Entries supplied Block Start

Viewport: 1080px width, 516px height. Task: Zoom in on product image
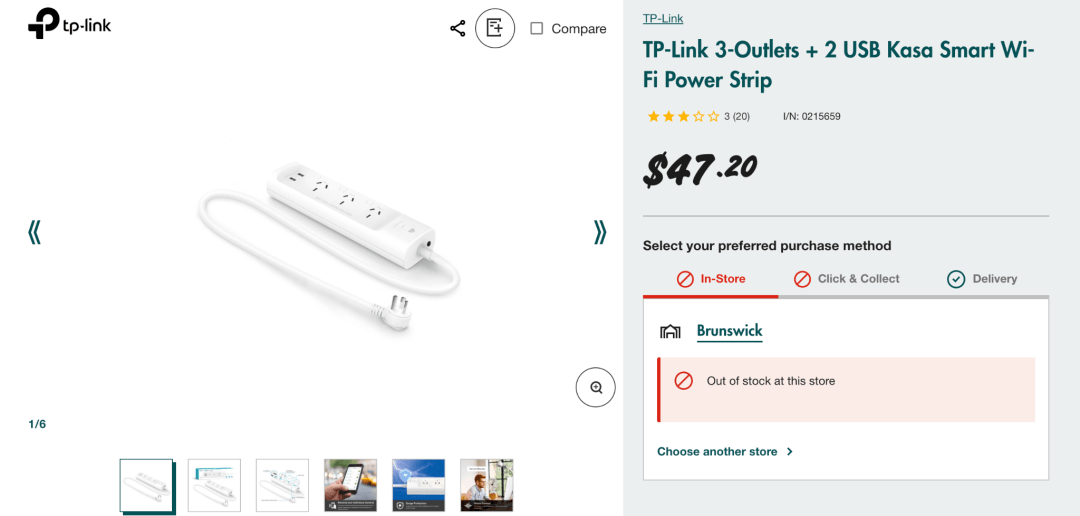point(596,387)
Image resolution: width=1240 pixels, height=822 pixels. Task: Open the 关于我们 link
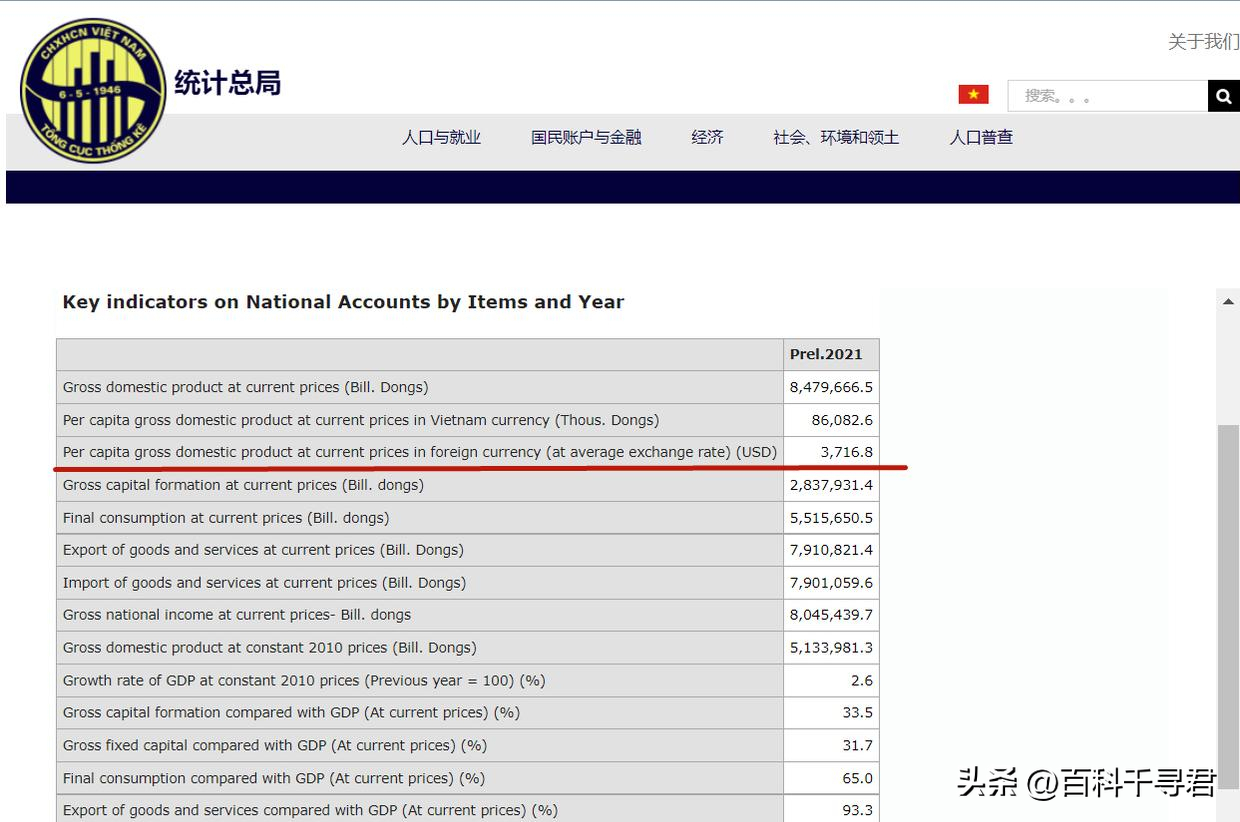point(1203,41)
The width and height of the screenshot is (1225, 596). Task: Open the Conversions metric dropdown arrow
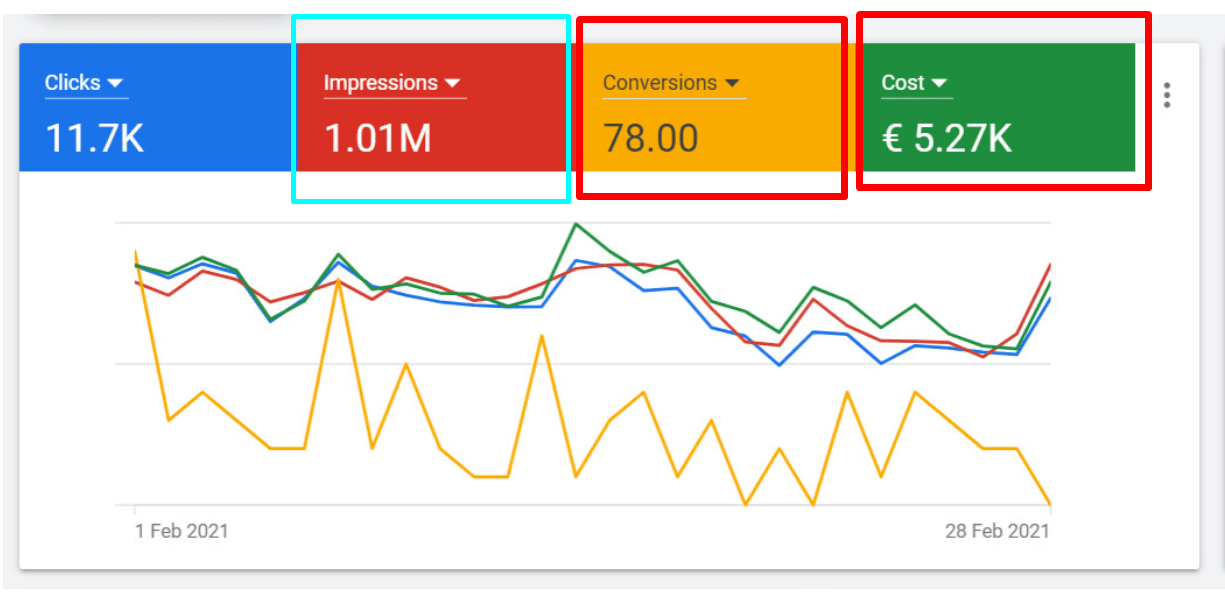[732, 83]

Entries supplied Block End

Repeat the material above word for word, please, apart from its images.

Viewport: 1080px width, 516px height. Task: Zoom in on product image
point(596,387)
Image resolution: width=1240 pixels, height=822 pixels. Task: Open the 关于我们 link
point(1203,41)
The width and height of the screenshot is (1225, 596). Task: Open the Conversions metric dropdown arrow
[732, 83]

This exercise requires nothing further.